Keywords: recommender systems, calibration
Abstract: Accurate click-through and conversion-rate estimates are pivotal for bid optimization in large-scale advertising, yet modern deep CTR/CVR models are often miscalibrated. Classical global calibrators (Platt scaling, isotonic regression) and feature-based binning struggle to capture latent user–item heterogeneity. We approach calibration through the lens of latent, calibration-aware groupings and propose Variance-Reduced Semantic-Aware Grouping (VR-SAG)}—a lightweight post-hoc layer over a frozen backbone that (i) forms semantically coherent partitions in embedding space, (ii) fits per-group temperature+bias calibrators, and (iii) explicitly penalizes intra-group variance to tighten probability spreads.
Our design is grounded in a group-wise decomposition of proper scoring rules (e.g., Brier), which isolates intra-group variance as a key driver of residual miscalibration and motivates variance control for genuine loss reduction.
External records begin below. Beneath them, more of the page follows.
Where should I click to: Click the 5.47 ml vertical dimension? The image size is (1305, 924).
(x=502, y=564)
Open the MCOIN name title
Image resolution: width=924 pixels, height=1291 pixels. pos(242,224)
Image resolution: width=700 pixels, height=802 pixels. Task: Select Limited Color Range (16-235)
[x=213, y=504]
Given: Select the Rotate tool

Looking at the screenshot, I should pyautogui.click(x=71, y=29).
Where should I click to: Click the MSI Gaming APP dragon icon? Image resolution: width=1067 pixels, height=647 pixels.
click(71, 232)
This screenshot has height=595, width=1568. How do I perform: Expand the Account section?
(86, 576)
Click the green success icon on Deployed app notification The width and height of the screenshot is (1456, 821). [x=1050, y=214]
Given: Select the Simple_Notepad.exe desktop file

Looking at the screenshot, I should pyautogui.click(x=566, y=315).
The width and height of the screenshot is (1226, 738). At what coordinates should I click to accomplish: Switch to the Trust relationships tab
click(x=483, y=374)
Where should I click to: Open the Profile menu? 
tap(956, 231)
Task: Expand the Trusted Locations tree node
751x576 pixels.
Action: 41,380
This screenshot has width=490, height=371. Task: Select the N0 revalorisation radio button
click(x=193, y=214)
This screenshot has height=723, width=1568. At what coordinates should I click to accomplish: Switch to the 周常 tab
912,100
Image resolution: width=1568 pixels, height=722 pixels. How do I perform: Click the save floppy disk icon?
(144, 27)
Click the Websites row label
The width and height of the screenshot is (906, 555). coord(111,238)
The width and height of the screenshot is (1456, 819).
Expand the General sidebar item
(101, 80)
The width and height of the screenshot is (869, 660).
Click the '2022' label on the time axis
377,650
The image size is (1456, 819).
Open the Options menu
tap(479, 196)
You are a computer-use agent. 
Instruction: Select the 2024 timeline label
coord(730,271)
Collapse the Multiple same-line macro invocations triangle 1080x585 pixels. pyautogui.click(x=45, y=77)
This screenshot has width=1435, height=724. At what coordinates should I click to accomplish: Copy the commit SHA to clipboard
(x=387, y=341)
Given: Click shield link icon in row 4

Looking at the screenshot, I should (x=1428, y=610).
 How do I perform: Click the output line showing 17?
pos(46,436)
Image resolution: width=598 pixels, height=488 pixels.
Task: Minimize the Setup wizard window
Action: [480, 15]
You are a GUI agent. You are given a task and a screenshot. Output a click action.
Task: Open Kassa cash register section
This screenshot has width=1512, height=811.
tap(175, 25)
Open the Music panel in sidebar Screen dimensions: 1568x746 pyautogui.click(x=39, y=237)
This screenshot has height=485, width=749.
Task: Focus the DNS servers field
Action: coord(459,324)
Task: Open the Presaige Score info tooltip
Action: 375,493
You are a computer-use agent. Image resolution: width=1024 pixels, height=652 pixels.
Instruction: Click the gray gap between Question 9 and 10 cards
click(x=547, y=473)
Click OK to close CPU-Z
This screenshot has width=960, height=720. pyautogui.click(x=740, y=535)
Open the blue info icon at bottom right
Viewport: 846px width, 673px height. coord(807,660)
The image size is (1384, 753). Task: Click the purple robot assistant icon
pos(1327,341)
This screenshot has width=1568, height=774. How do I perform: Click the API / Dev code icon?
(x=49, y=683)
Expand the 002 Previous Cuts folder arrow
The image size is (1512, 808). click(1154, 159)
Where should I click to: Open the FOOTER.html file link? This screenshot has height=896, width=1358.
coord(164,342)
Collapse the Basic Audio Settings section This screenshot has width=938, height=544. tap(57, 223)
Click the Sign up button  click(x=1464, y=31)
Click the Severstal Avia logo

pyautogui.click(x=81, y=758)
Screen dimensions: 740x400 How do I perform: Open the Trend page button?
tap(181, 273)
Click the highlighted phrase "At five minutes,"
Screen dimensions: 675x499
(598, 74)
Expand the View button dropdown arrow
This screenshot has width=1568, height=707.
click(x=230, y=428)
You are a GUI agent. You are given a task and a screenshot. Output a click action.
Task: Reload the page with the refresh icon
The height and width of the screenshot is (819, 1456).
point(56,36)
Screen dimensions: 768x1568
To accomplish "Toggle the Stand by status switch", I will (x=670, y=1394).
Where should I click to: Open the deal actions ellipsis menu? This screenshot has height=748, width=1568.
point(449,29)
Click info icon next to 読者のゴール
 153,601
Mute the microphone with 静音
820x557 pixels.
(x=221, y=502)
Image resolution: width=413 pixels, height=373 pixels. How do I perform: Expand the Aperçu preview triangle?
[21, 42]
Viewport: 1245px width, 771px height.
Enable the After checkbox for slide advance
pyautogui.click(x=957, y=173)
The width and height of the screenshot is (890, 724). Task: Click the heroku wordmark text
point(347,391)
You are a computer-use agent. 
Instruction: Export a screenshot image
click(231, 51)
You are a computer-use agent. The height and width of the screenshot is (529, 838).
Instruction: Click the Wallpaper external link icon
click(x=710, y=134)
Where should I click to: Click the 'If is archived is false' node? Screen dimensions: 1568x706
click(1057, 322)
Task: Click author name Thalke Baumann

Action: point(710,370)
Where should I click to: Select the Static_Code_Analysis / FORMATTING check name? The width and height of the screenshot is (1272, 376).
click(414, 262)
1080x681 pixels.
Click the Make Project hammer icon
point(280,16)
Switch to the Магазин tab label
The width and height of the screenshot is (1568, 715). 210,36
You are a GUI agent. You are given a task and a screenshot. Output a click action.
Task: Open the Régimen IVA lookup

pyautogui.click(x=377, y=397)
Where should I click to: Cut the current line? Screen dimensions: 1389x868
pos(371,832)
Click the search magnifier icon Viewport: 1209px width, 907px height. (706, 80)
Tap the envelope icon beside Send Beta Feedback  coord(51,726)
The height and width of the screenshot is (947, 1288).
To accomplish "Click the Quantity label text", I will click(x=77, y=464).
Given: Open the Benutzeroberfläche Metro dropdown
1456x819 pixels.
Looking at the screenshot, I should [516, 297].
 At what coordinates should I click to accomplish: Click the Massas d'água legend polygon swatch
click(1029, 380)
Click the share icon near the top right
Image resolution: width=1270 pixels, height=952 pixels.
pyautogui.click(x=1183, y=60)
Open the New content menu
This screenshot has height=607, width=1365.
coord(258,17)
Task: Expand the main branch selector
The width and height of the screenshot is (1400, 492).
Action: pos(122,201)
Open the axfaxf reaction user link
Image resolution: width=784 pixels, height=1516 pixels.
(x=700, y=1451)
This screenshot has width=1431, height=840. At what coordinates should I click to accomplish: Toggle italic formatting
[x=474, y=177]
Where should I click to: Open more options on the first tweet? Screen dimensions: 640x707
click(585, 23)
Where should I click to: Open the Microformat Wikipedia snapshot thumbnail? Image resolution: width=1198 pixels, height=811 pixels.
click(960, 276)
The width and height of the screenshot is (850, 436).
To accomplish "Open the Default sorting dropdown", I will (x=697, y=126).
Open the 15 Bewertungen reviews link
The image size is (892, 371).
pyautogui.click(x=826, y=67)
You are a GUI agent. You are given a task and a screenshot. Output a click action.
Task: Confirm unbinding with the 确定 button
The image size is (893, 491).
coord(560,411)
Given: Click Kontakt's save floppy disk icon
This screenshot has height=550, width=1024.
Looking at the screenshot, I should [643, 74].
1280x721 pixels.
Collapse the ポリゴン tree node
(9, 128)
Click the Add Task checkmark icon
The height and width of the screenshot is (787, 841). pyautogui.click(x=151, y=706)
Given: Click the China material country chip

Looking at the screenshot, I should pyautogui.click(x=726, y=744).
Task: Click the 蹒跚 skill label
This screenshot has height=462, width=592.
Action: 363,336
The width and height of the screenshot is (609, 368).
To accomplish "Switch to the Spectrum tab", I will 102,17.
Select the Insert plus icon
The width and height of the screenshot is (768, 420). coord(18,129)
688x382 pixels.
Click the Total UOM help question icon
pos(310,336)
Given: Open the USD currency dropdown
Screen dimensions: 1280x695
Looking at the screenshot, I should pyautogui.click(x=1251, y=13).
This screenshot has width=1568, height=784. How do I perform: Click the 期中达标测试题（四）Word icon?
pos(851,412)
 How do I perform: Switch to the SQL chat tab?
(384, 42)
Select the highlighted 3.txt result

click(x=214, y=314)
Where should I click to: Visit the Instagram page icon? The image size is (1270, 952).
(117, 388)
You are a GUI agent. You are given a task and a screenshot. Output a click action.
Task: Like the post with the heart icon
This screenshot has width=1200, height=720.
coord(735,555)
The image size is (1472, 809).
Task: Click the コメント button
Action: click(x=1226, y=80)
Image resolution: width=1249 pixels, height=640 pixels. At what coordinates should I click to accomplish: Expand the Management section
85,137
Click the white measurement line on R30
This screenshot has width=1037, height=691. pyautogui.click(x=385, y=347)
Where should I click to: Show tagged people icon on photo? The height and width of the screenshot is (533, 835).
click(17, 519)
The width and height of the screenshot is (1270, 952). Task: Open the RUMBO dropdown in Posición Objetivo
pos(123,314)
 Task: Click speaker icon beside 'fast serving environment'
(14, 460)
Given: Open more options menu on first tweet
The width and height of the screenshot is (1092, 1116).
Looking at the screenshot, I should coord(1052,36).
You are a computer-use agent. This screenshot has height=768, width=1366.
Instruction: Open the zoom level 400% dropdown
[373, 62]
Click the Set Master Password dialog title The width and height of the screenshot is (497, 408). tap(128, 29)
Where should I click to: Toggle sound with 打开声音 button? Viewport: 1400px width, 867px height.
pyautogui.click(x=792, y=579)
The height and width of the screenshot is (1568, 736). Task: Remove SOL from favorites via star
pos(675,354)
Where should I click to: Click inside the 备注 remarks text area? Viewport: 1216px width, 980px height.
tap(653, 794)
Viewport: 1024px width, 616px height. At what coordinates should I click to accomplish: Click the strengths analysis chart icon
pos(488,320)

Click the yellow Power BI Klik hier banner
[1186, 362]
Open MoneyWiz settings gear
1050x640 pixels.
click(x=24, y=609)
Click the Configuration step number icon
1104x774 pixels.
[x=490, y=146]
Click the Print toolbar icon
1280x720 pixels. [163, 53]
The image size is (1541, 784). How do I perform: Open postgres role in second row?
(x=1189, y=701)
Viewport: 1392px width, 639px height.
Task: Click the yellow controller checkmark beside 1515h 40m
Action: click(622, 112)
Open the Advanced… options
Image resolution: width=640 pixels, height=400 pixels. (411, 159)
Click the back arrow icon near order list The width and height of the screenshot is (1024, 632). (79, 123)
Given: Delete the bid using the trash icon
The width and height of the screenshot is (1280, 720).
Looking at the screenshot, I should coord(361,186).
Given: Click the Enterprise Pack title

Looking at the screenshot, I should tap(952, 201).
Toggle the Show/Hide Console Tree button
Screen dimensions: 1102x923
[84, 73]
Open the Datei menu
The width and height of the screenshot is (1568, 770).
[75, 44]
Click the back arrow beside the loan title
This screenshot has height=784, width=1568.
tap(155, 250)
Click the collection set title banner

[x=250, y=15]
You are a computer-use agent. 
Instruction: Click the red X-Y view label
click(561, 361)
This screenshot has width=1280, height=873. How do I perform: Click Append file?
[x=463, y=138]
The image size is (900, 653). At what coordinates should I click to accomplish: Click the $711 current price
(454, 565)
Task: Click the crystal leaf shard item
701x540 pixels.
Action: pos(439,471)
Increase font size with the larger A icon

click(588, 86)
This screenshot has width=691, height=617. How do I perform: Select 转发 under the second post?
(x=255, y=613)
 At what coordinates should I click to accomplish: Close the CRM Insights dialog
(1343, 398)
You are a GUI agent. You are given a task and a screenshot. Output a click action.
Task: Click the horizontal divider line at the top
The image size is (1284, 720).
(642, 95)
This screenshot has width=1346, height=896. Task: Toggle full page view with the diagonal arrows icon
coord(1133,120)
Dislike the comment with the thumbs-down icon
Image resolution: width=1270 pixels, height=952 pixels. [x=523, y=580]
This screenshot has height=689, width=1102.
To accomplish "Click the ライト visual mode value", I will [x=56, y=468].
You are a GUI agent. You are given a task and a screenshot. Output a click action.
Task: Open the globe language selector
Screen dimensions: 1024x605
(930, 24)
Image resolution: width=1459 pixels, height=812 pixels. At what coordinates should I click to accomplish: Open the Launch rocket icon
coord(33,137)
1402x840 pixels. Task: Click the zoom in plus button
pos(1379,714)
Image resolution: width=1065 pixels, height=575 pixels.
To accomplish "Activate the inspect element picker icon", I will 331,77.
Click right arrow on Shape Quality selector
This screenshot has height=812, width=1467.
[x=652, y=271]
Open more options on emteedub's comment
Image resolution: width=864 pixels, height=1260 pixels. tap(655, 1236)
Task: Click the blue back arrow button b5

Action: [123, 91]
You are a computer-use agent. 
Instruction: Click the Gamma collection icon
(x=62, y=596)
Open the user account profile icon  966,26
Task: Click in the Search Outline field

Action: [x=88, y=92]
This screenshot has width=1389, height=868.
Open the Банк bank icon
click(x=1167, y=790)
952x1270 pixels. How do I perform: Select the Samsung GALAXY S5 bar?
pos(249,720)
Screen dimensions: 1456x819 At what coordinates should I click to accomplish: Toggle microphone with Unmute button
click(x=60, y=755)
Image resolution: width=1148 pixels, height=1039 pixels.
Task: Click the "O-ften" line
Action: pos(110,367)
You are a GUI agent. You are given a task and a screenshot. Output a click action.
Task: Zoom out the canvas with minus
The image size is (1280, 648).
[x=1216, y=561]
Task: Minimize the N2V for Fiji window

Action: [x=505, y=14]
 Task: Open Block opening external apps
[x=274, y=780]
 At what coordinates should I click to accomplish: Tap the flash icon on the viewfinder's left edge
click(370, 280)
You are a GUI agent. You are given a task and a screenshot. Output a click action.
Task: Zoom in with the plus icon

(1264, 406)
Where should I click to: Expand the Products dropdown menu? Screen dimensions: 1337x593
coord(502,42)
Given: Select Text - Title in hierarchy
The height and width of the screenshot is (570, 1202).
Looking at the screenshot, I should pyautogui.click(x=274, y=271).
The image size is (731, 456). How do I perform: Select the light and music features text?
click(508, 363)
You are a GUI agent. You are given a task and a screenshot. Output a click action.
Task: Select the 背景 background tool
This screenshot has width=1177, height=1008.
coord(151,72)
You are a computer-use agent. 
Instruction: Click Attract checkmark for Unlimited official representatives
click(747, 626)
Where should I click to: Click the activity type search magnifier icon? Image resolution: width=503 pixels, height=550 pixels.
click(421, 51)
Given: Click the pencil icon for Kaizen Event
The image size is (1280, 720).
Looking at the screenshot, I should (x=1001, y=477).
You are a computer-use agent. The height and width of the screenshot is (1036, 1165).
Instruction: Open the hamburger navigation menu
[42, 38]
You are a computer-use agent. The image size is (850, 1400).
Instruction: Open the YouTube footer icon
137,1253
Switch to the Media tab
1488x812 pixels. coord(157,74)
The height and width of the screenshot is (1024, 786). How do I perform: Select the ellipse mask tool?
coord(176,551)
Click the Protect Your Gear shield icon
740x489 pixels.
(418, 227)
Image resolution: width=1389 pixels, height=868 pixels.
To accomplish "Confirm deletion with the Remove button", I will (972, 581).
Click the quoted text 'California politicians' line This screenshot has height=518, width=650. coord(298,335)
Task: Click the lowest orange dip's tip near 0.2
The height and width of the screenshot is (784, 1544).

To decouple evaluation from training, we introduce Logit-Cluster Calibration Error (LCCE), an unsupervised fixed-partition metric obtained via $K$-means in logit space; LCCE aligns with the reliability term of proper scores while avoiding pitfalls of trainable grouping heads used as metrics.
Across large-scale offline logs and AdAuction—a large-scale ad-auction dataset with oracle CTRs generated by an internal ad-auction simulator—VR-SAG consistently improves calibration (ECE/LCCE and Brier variants) over strong baselines, with negligible latency and memory overhead.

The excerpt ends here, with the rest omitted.